What do men contribute to childcare?

If we look at the majority of mammals, the answer is a short one. Very little.

However, the human father is altogether different, and he often remains with his family after sex. Anthropologists argue that how human males have evolved to focus more heavily on family life and responsibilities is crucial. In early traditional societies, the role of the man was to hunt.

The role of the hunter is where Diamond found some fascinating revelations. Our author looked towards tribes in New Guinea and Paraguay. What he found was that hunting isn't just about providing meat and showing that you're a capable protector; there's more to the story. When it comes to bringing home the bacon, hunters often fall short. Interestingly, women in hunter-gatherer societies typically burn more calories on average than men.

What's more, they're more consistent when it comes to providing food. So why don't men spend their time gathering food? What does this mean?

Well, Diamond suggests that it comes down to sex. If we look at many tribal women, they gravitate towards having sex with talented hunters. So if you're a good hunter, you're likely to be chosen as a prospective partner. Diamond asserts that in such societies, there are two types of men, "providers" and "show-offs." Sadly, most women opt for show-offs because they have a higher social status, despite their inability to contribute much.

What Are We Being Sold?

We're told that sex sells. But what do we value when it comes to sexual characteristics?

Many animals have developed signals that advertise our dominant traits and biological attributes. For example, birds use song and elaborate plumage to show off to potential mates.
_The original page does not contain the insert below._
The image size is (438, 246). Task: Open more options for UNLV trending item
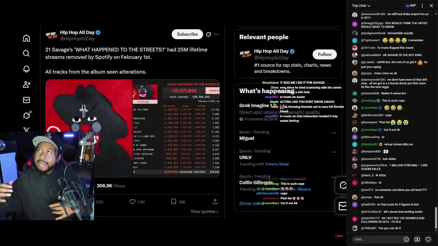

Fisher's Runaway Selection Model is a theory that suggests females are attracted to any characteristics that aid with survival. Hence if a man is muscular, or good at running, or incredibly strong, these traits mean that he will be better at providing and protecting. Zahavi's Handicap Theory offers an alternative argument. If we look at a peacock's tail, this adds no value to survival, protection, or anything. Sure, it looks pretty, but that's about it.

You may have heard the term "peacocking?" In the contemporary dating scene, men highlight their attributes by drawing a lot of attention to them. So they may accentuate their legs by wearing tight shorts, or even wearing very bright colors to stand out from other men. However, Zahavi says that this might actually handicap men. Men who spend a lot of time and money on their appearance may not be viable to most women. If a man is into conspicuous consumption, he's less likely to want to provide for his family. And, if he is too into his ego, he may not be a loving and attentive mate.

In short, a man's good looks and grooming may be a handicap. When we look at the idea of sex appeal, it's a lot more than just good looks and a snappy hairdo.

In Conclusion

Why Is Sex Fun? offers some fascinating theories on human sex and sexuality. It's a lighthearted and engaging read that needs to be enjoyed as a collection of ideas, rather than a definitive answer.

Sex is one of the most critical aspects of human and animal behavior, and it's something that we should be talking about and theorizing a lot more. Without sex, there's no survival.

By looking at the evolution of sex and sexuality, we can gain tremendous insight into how we have got to where we are.

While Billy Crystal may have distinguished between reason and place, and male and female, human sex and sexuality is a journey through evolution. And we're still evolving, so we should always talk about sex.